In their fine work, The Last Week, New Testament scholars Marcus Borg and John Dominic Crossan inform us that the paths humans can choose to follow are laid utterly bare on Palm Sunday.
On this day, Jesus actually staged a planned protest against the powers and principalities of the world—the choice is stark and ours to make as well. Humans love parades, and powers-that-be love parades for their egos—not so long ago an American president pined for a military parade in his honor—which he did not get–so we are not unfamiliar with parades in our world either.
Jesus chose a parade not of the powerful and powerbrokers, but riding on a donkey. His was a mockery and satire on the parades of the powerful. It started out joyfully and even humorously on Palm Sunday with the ordinary people cheering him on waving palms. But it did not end well five days later. In the short run.
The message was heard, however. Make a choice: The way of the powerful or the way of the poor.
This Palm Sunday, 2021, there are equally stark choices facing us. One political party in America, for reasons that are totally inexplicable other than that power is their god and holding onto power at all costs is their idol, have chosen to abandon our democratic government of 245 years by reinstating Jim Crow voting laws today.
Dressed up in clean suits, 7 men—all white—standing below a painting of a plantation that owned hundreds of slaves in years past, signed into law this week a bill that is the opposite of government “of the people, by the people and for the people.” The reason why Georgia and the rest of the Confederacy fought and lost a Civil War in the first place.
We have been told why they are doing this—because if they live by the rules, the republicans, as currently constituted by the sorest loser in history, won’t win any more elections.
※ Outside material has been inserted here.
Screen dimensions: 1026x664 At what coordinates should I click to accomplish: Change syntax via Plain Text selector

No proposal to debate new ideas to solve America’s problems. Just a signing of a document that puts into law the obvious disenfranchisement of descendants of slaves in America. An old story. An old evil that we naively thought was behind us.
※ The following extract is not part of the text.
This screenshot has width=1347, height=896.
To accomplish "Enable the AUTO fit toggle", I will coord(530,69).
Evil is not an abstraction. Nor is racism. Nor is killing a democracy, however needy it is to renew itself.
Like Jesus’s parade/procession, every American citizen has a choice to make on this Palm Sunday, 2021. Which parade to join? That of the democracy-killers? Or a parade that seeks racial justice, economic justice, eco-justice, gender justice, gender preference justice which recognizes sexual diversity that the Creator and creation have devised over millions of years?
(Unfortunately, Pope Francis flunked that choice recently; one hopes, on Palm Sunday in Lent, that he might repent and quit peddling homophobic and other sexual neuroses of Augustine, etc. and his empire and instead join the parade and teachings of Jesus on behalf of the anawim, those without a voice.)
See Matthew Fox, Sins of the Spirit, Blessings of the Flesh: Transforming Evil in Soul and Society.
Banner Image: Collection of palm branches. Photo by Tim Mossholder on Unsplash.
How do you apply the alternative parade/procession that Jesus offers us on this Palm Sunday, in Lenten season of 2021? And on evil choices facing us at this time in history?
6 thoughts on “Palm Sunday 2021”
We choose love. In the midst of all evil, we choose love. Again and again, as many times as it takes, we choose love. God is love. We all are created to love and be loved. God’s love is more than enough to emboldened our hearts and spirits to say no to all evil, and bring bring God’s goodness and love to this world. ( including the stinkers). Thank you for Palm Sunday meditation)
Susan, your words remind me of a passage I remember from A Course in Miracles which says, “Teach only love, for that is what you are.”
Thank you for giving words for my outrage over Georgia’s voter suppression legislation and for the musical illustration of our Palm Sunday choice. I feel like screaming When? when will it end? Racism. Violence against innocents. The whole horrific list… when??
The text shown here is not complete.